I built Karpathy's LLM knowledge layer into my AI operator (live)

This week's video: live build of the Karpathy/Holmberg knowledge layer wired into Emma, plus why I've been running her on a local Qwen model since picking up a DGX Spark.

This week's video

Three weeks ago, Karpathy posted a thread about using LLMs to compile a personal knowledge base. Shortly after, Shann Holmberg followed with a longer piece that named the pattern (the "AI knowledge layer") and shipped a working framework. Both made the rounds and sparked a wave of "I built one" videos. However, none applied the pattern to an actual production agent. This week, I did, live, on camera, in Claude Code's plan mode. In this build, I integrated the two-layer pattern (raw clippings, compiled wiki) into Emma, my AI operator, alongside her existing vault, CRM, and skills. Plan mode handled the architectural decisions on screen. Then, auto mode handled execution as I walked through the entire compile skill end-to-end.

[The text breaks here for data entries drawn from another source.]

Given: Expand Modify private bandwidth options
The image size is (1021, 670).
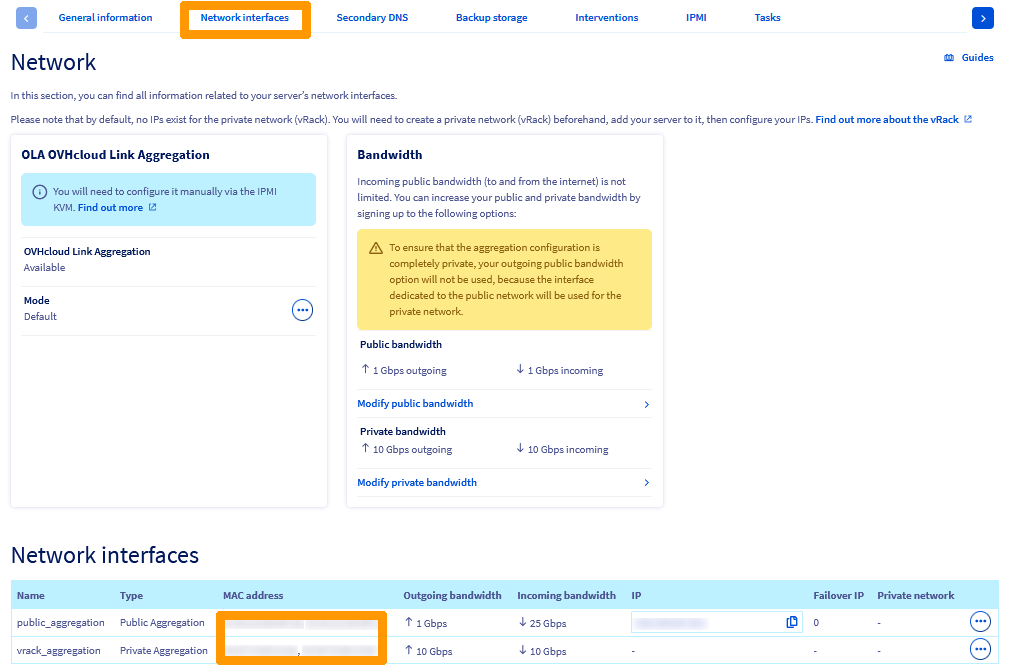Looking at the screenshot, I should click(x=417, y=482).
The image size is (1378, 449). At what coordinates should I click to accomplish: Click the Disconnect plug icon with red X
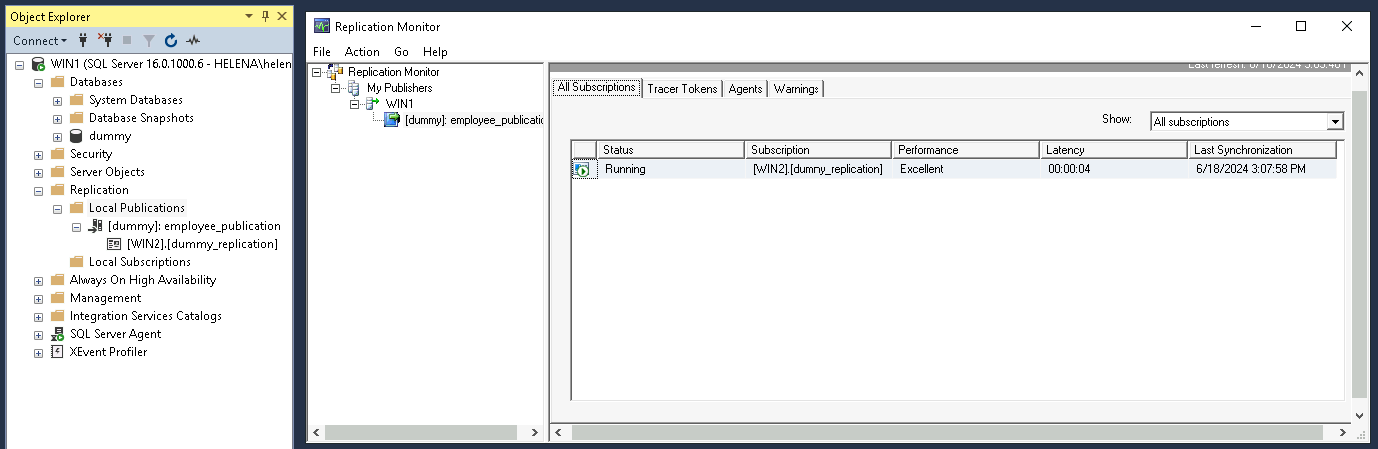104,41
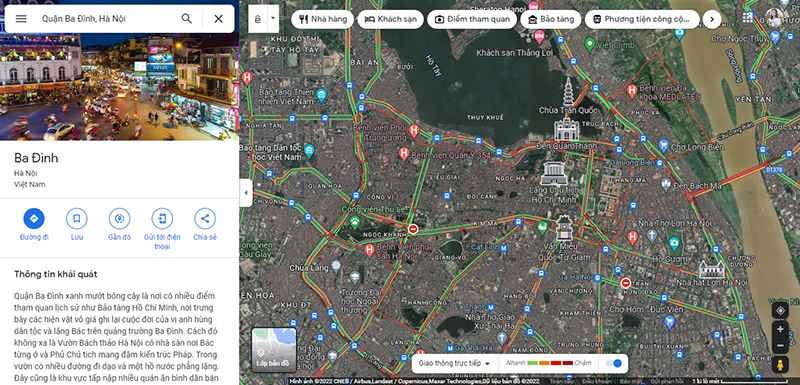Zoom in with the plus button
The height and width of the screenshot is (385, 800).
pos(780,329)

Building Karpathy's LLM Knowledge Base Into My AI Operator (Live)

Watch the video →

The point of the video isn't the wiki itself. It's the process of working through the problem with Claude in plan mode. I loaded up deep context first, including Karpathy's original X post and gist, then spent most of the time guiding the coding agent through the architecture.

Resources mentioned: - Karpathy's LLM knowledge base thread - Shann Holmberg: The AI Knowledge Layer - Obsidian Web Clipper


Why this one runs on a local model

The build in the video runs against Qwen 3.6-27B on a DGX Spark, not a hosted model. That's a deliberate shift. Emma has been on local Qwen for about a week and a half now, since the Spark arrived.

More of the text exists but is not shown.